**REQUIREMENT:**
Pull out each line in the material below that contains the word "options", treating uppercase and lowercase as different.

**THE RECORDS:**

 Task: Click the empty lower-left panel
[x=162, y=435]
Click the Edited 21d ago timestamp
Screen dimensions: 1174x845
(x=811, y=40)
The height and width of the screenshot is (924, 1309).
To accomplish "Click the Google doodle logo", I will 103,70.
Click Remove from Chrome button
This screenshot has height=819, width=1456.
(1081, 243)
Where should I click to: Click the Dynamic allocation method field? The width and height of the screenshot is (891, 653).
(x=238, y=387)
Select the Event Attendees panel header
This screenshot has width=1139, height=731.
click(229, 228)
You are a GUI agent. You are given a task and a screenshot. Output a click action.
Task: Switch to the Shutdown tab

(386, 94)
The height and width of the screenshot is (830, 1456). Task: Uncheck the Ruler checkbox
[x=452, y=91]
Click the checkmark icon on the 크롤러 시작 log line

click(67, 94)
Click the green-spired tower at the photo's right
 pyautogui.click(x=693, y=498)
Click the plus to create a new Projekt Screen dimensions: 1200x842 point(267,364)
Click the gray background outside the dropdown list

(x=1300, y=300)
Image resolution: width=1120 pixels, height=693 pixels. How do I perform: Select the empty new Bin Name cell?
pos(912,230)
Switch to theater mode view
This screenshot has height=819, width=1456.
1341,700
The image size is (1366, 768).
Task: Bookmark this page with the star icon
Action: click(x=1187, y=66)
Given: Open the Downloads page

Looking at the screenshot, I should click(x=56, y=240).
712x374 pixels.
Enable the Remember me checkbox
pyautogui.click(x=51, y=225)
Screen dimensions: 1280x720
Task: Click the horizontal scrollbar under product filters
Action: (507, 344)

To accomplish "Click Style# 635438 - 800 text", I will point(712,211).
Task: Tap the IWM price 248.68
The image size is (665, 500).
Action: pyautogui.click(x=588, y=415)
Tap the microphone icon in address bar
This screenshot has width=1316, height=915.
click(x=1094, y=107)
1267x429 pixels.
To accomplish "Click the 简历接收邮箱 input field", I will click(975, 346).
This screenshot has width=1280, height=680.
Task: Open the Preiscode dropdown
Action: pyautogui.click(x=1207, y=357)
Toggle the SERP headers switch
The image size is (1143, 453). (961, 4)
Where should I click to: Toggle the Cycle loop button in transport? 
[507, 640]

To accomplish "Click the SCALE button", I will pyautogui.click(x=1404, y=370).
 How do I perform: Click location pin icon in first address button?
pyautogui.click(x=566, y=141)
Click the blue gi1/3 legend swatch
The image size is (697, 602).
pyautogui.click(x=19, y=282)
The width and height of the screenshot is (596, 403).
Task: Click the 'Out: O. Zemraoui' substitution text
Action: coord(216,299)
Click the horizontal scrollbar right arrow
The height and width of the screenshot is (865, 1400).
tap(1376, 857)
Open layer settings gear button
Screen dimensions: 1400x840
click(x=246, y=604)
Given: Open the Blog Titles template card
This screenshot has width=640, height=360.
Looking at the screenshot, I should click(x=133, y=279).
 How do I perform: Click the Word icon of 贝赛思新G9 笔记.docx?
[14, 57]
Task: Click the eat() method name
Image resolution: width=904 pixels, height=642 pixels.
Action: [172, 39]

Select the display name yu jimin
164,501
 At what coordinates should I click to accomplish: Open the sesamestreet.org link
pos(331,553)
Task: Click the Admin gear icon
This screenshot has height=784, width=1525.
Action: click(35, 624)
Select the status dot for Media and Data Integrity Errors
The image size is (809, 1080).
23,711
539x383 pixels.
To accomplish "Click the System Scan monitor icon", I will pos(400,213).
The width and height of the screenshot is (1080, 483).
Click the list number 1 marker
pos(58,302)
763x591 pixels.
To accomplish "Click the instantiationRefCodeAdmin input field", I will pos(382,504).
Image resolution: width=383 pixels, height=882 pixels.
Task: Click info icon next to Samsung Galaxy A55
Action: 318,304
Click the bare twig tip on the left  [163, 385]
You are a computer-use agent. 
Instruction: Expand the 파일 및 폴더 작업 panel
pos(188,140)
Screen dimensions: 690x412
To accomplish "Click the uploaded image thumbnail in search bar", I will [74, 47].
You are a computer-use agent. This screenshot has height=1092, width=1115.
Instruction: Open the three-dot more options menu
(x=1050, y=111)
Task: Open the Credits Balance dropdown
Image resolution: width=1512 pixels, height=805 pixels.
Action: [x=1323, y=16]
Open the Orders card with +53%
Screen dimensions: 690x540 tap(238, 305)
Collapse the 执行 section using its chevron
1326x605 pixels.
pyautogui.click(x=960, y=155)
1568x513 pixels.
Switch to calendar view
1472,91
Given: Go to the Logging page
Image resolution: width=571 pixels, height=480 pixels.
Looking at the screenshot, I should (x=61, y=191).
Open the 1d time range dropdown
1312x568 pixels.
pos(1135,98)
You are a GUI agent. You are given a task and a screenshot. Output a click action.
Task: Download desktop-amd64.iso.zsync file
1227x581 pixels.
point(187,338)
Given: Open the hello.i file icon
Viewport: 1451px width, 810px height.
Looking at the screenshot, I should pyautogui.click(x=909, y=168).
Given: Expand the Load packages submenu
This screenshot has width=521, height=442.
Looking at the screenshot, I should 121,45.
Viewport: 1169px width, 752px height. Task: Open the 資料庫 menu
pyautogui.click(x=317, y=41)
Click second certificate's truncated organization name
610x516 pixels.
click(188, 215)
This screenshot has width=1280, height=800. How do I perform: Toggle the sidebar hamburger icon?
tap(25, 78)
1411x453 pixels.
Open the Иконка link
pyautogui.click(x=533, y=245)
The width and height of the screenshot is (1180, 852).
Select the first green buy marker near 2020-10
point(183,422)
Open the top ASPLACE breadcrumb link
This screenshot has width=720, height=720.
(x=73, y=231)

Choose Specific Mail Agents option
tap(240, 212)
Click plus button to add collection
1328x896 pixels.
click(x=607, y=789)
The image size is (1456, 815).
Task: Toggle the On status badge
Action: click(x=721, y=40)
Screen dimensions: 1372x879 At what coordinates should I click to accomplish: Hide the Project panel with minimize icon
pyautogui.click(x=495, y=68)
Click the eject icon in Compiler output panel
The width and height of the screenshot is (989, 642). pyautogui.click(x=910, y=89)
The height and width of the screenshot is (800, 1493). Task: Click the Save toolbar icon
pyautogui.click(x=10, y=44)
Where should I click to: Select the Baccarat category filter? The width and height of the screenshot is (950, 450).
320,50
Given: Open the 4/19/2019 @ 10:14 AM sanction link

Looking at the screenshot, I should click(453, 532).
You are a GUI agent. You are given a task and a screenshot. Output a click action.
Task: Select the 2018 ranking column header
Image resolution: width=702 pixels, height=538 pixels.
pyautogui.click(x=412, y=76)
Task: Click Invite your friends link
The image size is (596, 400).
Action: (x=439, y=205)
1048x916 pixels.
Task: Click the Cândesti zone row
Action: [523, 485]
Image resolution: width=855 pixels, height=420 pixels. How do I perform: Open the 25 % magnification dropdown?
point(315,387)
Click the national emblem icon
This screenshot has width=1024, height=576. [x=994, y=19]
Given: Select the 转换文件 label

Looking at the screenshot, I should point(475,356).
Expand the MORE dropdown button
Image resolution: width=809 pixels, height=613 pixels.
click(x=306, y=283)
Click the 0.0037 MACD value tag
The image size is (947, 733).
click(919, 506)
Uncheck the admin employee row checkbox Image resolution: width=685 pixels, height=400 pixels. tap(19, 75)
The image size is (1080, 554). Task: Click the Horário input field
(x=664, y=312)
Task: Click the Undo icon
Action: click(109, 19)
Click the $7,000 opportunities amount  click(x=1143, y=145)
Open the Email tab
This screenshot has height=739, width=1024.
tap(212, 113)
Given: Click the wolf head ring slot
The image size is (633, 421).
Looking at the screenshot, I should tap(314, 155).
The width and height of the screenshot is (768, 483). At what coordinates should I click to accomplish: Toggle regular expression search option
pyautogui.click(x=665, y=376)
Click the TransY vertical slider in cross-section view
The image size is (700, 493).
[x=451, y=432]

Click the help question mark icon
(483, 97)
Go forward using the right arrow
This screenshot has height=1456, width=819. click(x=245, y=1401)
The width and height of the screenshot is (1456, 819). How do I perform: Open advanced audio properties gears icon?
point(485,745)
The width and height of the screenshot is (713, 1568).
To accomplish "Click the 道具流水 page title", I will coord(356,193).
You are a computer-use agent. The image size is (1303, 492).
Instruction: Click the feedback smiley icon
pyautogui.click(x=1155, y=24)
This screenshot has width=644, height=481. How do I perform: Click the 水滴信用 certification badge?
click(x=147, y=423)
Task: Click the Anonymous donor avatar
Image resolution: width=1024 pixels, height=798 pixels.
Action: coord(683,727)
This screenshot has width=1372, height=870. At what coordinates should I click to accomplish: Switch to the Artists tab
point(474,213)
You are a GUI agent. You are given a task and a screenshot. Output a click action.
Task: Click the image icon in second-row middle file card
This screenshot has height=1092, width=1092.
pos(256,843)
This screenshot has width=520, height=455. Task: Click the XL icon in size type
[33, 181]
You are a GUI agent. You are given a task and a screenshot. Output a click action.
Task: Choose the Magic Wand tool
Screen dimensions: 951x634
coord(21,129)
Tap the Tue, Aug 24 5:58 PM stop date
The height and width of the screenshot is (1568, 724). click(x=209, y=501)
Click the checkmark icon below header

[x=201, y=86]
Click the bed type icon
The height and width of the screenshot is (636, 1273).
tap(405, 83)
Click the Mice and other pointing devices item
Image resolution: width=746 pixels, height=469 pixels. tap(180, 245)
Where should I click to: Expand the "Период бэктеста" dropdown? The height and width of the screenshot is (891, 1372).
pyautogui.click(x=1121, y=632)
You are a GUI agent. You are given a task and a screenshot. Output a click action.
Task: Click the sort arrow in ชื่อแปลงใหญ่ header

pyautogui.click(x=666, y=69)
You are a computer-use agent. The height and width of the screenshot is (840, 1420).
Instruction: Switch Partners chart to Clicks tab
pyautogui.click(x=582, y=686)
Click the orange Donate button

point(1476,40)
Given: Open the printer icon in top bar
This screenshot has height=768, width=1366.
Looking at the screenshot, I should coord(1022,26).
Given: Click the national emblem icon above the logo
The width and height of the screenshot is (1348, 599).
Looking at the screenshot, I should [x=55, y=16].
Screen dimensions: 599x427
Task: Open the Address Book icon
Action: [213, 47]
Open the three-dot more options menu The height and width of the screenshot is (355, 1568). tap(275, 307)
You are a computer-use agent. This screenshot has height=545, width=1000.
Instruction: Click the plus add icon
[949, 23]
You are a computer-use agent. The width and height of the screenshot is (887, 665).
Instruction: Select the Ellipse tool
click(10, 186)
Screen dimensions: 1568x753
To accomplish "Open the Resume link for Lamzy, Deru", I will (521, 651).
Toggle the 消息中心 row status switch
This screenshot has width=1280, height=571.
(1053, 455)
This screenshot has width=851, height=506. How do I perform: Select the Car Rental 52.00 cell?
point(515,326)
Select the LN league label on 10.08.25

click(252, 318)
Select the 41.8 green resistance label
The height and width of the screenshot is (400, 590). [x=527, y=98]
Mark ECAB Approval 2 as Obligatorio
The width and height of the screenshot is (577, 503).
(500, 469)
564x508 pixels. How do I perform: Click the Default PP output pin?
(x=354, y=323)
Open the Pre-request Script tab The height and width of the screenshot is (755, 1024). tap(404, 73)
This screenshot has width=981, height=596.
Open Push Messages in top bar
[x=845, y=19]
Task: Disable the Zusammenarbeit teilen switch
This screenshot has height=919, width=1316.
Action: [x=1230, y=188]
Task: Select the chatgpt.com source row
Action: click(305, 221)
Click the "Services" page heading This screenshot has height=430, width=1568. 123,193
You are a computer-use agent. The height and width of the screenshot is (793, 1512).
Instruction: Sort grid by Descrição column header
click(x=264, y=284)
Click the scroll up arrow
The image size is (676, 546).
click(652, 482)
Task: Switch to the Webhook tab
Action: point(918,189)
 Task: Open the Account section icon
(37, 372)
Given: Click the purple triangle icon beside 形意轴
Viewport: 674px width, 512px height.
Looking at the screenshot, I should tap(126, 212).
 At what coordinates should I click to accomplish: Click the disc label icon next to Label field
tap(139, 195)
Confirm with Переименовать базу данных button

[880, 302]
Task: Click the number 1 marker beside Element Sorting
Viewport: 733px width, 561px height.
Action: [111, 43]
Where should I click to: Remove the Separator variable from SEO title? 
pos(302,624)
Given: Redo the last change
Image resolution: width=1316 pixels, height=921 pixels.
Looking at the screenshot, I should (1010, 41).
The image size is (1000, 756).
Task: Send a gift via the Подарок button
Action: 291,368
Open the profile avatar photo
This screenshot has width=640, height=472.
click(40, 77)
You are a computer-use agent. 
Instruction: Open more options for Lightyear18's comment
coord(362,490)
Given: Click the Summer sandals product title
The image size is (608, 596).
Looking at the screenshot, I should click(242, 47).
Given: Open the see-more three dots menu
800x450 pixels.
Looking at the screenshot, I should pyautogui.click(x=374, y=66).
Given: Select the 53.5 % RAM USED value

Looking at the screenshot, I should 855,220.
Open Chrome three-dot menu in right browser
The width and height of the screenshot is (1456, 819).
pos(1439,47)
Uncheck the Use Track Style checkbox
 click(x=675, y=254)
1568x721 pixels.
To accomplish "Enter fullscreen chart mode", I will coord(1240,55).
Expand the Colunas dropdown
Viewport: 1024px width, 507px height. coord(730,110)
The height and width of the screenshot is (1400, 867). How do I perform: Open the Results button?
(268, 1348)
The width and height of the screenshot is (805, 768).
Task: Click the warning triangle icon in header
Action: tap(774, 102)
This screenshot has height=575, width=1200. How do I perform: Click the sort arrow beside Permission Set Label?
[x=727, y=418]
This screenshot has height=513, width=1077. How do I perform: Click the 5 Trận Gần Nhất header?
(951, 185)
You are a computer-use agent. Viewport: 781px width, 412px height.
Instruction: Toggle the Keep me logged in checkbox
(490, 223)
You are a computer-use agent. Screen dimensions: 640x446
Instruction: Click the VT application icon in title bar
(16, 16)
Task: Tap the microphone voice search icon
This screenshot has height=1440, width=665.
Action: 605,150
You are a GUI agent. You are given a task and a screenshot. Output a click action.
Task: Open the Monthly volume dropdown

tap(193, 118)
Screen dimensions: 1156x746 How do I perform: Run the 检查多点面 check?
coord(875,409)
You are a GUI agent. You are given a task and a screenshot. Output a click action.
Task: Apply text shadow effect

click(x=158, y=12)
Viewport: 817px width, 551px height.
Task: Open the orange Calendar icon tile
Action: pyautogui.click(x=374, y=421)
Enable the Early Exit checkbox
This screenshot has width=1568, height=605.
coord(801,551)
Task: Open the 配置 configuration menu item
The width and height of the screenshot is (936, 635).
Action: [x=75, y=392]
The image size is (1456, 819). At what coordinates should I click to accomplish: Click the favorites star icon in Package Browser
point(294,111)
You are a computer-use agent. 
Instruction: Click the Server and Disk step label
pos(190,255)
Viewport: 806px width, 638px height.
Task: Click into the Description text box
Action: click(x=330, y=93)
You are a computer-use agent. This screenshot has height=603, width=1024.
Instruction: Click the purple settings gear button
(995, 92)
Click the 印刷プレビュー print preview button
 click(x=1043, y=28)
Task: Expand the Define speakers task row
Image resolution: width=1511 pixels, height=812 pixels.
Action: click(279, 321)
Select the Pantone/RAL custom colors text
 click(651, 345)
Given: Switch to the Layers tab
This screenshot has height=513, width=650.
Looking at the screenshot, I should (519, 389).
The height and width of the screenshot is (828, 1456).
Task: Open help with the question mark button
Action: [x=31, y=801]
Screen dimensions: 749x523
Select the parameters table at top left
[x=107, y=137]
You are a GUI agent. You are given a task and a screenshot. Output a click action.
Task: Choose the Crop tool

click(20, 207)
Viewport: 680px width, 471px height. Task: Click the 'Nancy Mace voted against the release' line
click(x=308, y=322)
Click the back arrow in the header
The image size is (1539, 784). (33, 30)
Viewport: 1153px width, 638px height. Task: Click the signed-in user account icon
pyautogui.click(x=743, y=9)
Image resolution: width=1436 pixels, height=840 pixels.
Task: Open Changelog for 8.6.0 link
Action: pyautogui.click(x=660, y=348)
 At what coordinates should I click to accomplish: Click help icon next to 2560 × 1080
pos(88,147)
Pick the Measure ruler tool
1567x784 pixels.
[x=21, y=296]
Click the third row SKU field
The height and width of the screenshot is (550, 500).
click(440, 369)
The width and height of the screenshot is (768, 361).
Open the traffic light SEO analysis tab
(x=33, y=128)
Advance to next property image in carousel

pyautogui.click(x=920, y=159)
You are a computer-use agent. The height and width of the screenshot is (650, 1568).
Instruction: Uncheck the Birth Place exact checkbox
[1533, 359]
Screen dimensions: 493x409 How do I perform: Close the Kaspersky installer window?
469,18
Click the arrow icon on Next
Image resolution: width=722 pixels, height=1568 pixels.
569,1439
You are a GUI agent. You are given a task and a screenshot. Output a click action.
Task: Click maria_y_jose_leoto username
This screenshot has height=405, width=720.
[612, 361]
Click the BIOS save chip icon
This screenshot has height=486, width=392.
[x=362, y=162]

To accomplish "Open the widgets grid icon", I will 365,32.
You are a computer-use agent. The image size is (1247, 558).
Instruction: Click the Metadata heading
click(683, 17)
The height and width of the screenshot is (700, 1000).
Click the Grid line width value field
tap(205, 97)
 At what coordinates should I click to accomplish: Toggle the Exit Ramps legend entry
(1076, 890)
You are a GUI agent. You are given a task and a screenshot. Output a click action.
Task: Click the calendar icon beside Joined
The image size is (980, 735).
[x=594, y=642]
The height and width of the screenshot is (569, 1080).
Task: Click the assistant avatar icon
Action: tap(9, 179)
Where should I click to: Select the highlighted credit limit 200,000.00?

**ANSWER TO THE EXERCISE:**
Instruction: Open the three-dot more options menu
Open the three-dot more options menu The height and width of the screenshot is (355, 1568). tap(275, 307)
Instruction: Open more options for Lightyear18's comment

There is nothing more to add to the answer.